─── Records shown

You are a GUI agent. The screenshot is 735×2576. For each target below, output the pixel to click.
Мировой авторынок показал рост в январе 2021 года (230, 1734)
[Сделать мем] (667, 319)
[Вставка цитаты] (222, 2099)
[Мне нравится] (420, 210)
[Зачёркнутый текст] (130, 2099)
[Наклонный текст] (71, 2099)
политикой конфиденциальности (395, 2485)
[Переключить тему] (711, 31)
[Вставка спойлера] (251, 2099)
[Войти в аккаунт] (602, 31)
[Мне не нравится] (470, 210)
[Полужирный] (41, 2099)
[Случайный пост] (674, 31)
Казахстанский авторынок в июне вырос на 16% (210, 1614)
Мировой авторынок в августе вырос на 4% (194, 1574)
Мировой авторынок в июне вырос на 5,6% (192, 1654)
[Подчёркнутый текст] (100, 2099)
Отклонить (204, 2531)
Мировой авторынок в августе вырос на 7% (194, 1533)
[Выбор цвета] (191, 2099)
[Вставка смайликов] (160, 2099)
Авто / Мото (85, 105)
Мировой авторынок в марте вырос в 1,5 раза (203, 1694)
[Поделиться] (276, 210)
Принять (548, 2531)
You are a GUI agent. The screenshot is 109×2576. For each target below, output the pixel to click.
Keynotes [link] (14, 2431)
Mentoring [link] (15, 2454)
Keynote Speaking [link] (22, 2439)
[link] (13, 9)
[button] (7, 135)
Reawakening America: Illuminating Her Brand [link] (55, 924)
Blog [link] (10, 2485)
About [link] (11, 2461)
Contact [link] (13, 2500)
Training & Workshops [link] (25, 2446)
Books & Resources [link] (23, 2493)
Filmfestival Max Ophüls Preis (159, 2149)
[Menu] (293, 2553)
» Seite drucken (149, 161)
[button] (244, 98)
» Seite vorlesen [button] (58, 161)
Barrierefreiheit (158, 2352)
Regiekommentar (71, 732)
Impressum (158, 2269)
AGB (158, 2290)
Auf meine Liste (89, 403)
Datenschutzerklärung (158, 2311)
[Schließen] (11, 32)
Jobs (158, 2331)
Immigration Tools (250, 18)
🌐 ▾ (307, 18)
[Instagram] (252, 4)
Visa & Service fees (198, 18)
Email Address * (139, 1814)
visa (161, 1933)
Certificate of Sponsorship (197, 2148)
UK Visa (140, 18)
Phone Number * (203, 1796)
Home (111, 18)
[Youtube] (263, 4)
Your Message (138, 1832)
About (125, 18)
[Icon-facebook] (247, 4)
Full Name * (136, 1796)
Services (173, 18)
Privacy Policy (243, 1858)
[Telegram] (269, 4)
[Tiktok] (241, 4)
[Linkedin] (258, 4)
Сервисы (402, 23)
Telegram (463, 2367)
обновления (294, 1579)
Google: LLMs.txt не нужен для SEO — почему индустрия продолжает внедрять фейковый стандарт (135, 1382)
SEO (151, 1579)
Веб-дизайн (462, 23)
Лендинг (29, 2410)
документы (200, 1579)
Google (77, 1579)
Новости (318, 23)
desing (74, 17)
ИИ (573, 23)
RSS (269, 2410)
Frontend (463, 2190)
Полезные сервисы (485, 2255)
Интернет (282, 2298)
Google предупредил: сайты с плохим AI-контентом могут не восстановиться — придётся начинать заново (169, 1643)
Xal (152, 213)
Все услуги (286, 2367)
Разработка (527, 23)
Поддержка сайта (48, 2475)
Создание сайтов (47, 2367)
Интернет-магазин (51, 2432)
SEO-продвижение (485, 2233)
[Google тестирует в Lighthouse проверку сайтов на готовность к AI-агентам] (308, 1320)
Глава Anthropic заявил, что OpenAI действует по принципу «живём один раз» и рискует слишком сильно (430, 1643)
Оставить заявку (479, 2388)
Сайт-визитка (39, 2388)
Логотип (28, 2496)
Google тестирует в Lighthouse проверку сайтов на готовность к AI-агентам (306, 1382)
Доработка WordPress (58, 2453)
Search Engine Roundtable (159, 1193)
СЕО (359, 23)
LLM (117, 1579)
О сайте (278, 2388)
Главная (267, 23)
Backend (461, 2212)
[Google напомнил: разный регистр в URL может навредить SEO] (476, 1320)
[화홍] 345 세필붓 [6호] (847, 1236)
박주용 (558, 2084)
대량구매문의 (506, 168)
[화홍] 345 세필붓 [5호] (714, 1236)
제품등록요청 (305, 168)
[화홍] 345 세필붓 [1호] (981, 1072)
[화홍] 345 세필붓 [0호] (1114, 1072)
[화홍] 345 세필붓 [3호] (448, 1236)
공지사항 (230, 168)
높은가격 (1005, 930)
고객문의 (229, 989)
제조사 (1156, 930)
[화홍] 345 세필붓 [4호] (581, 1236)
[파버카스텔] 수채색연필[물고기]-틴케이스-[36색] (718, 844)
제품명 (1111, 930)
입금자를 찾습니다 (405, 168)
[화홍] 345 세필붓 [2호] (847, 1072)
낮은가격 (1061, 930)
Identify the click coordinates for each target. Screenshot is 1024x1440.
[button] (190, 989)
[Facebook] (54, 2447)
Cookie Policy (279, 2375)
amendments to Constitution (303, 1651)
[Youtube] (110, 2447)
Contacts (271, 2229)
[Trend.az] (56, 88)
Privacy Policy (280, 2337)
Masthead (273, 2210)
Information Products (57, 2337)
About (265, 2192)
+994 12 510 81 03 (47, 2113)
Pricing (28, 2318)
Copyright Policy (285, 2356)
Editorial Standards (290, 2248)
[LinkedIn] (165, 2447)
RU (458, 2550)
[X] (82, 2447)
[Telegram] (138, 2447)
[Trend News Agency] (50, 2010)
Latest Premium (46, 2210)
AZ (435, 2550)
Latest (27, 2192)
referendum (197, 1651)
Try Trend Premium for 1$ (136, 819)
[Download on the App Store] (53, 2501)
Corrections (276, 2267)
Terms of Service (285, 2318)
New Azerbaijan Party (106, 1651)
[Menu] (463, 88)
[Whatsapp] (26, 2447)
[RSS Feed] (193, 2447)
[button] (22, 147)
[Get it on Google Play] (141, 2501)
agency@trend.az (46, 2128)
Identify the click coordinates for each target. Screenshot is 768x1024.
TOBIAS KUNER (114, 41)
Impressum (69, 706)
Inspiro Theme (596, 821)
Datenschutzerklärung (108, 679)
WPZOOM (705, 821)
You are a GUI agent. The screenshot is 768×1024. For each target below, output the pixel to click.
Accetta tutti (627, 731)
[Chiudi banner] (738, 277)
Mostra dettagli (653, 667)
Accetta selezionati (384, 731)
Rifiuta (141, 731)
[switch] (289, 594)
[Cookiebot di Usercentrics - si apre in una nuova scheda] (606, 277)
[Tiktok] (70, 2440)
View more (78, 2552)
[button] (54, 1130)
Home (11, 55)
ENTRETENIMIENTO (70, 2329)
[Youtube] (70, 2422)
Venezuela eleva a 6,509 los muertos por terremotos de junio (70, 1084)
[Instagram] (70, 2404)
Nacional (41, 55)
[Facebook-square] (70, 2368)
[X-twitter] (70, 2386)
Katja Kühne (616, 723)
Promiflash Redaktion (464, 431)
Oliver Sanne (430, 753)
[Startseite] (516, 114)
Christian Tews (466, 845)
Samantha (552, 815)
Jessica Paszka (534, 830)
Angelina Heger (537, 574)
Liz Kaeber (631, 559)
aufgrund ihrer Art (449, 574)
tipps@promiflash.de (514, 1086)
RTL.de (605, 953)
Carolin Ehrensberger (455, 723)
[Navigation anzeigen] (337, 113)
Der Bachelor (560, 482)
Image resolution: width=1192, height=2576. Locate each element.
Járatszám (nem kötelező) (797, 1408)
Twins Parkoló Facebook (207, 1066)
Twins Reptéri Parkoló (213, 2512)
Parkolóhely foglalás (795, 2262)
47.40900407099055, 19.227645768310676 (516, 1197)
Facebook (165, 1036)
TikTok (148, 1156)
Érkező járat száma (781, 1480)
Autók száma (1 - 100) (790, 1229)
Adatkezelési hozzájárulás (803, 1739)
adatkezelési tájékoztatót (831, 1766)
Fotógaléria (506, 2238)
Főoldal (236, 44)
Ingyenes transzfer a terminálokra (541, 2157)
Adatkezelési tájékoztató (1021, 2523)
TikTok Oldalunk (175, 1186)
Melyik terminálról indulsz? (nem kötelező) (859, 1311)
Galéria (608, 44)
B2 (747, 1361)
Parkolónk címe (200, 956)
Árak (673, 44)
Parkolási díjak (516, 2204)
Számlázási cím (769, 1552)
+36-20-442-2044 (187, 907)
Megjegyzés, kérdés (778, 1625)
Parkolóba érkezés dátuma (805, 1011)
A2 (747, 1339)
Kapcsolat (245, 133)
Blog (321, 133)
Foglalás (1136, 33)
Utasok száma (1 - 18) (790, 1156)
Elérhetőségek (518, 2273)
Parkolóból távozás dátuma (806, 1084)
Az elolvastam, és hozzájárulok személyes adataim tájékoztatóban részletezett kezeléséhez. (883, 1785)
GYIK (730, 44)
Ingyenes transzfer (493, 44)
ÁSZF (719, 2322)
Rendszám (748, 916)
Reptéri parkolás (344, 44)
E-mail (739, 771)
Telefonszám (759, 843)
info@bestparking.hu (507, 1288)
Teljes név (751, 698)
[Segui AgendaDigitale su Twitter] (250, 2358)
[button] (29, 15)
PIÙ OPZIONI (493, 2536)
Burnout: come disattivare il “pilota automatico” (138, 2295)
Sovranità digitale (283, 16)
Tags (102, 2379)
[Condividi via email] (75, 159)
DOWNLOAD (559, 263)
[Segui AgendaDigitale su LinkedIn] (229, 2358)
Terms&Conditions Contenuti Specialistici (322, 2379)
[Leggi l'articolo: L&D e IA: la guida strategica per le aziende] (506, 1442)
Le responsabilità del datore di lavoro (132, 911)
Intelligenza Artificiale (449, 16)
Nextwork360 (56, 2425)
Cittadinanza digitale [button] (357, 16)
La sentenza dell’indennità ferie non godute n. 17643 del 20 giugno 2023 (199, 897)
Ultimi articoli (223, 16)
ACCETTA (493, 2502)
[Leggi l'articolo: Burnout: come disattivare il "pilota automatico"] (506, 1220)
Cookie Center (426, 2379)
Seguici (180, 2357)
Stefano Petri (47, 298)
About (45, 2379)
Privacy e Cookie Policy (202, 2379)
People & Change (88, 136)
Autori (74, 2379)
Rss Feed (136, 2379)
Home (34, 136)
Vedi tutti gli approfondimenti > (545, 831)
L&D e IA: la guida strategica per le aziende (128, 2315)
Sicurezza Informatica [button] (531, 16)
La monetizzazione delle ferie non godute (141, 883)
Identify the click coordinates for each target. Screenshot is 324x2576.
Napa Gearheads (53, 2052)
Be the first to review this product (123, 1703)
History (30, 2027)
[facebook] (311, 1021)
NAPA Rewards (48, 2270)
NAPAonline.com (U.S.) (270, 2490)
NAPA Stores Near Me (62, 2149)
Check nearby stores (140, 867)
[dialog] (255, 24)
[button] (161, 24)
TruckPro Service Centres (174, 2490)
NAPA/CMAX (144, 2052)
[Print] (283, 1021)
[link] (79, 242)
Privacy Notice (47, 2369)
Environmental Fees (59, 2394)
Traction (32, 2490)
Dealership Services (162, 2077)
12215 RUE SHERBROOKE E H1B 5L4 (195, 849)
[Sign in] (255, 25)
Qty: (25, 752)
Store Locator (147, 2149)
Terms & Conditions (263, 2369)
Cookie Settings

──────

● **Work to be completed**
Above are some lines. Repeat exactly, and only, those from the line that has "[Telegram] (269, 4)" through the line that has "Новости (318, 23)".

● **Written response**
[Telegram] (269, 4)
[Tiktok] (241, 4)
[Linkedin] (258, 4)
Сервисы (402, 23)
Telegram (463, 2367)
обновления (294, 1579)
Google: LLMs.txt не нужен для SEO — почему индустрия продолжает внедрять фейковый стандарт (135, 1382)
SEO (151, 1579)
Веб-дизайн (462, 23)
Лендинг (29, 2410)
документы (200, 1579)
Google (77, 1579)
Новости (318, 23)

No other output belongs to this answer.